Large scale deployment of chat-based large language models (LLM) require careful evaluations to ensure these systems operate in an inclusive manner across diverse sociocultural contexts. Prior research has found that AI-driven systems can replicate and amplify existing social inequalities, such as ascribing a person who uses the pronoun "she" as less likely to be a doctor and more likely to be a homemaker. Historically marginalized communities, such as transgender and non-binary (TGNB) individuals, are particularly susceptible to these harms, as algorithmic systems often fail to represent identities that diverge from binary gender conventions.
This dissertation demonstrates the interdependence of technical and social considerations in the development of inclusive language models. In the first part, we systematically investigate the representational harms LLMs can inflict on TGNB identities. We introduce TANGO, a benchmark dataset designed to evaluate gender-inclusive competencies such as pronoun congruence and gender disclosure. Our findings reveal high misgendering rates and severe data-resource limitations, leading to poor handling of gender-diverse pronouns. To address these challenges, we propose novel mitigation techniques which center tokenization and low-resource methods, leading to significant improvements in LLM gender inclusivity.
In the second part, we uncover fundamental limitations within existing gender bias evaluation frameworks, highlighting the sociotechnical consequences of limited construct validity.

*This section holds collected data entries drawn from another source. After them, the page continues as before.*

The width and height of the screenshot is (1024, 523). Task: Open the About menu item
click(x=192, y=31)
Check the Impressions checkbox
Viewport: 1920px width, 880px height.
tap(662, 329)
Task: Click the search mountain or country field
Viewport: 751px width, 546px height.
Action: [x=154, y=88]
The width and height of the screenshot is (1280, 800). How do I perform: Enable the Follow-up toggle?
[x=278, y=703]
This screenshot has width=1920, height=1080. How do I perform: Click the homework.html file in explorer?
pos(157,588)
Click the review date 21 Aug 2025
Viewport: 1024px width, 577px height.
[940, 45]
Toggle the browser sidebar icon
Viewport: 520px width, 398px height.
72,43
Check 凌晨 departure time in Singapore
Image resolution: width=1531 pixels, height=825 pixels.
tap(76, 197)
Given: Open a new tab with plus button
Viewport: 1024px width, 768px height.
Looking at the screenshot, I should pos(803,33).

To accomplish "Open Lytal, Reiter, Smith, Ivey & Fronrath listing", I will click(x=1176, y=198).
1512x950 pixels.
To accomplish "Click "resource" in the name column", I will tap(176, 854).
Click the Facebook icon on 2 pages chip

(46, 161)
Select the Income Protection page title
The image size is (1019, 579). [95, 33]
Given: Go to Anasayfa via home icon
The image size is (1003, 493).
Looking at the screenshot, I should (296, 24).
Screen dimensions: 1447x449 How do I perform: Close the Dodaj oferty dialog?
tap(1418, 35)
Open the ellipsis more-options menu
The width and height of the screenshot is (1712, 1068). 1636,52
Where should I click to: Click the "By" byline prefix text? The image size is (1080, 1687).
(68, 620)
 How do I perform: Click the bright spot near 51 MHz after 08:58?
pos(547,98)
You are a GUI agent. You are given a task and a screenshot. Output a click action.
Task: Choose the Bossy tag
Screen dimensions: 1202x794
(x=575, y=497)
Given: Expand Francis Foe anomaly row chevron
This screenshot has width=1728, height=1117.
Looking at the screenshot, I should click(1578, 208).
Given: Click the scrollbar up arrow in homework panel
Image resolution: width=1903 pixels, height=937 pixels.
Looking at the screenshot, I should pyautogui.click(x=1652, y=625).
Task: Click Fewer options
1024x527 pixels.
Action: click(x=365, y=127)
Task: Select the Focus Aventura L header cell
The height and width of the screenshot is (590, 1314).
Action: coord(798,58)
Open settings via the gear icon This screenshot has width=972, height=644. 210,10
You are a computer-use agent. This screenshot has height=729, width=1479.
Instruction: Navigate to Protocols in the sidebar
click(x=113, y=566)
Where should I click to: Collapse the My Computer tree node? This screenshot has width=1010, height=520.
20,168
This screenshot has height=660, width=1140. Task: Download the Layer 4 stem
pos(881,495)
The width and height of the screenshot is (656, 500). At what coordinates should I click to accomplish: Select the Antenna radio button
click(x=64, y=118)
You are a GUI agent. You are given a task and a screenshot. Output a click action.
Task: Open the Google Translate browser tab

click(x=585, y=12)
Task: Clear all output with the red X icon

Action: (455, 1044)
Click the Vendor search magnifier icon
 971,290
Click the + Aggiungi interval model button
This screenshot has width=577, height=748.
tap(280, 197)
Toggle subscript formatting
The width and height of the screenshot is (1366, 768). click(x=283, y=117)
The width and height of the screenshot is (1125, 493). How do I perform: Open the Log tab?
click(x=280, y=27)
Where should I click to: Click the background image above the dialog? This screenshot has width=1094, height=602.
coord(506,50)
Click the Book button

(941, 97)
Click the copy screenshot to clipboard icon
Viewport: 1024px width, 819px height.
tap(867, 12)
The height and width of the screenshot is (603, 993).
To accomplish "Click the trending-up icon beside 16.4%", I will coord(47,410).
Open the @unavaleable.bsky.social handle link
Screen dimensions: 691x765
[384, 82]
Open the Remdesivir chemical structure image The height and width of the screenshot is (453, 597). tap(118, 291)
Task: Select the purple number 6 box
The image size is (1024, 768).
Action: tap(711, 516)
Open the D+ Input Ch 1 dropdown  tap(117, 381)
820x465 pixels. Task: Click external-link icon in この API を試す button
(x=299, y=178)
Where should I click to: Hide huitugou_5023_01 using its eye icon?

Through contextually grounded evaluations based on lived TGNB experiences, we demonstrate that even LLMs explicitly aligned for safety can propagate harmful biases that go undetected by conventional evaluation frameworks. By involving the TGNB community in dataset creation and evaluation, we showcase how participatory methods can ensure that marginalized voices guide the development of more inclusive AI systems. Finally, we present SLOGAN, a framework for detecting local biases in clinical prediction tasks, illustrating how these contextually grounded techniques can address biases in various domains.Together, these findings collectively highlight promising directions for tackling LLM harms through community-informed technical and systemic mitigation strategies.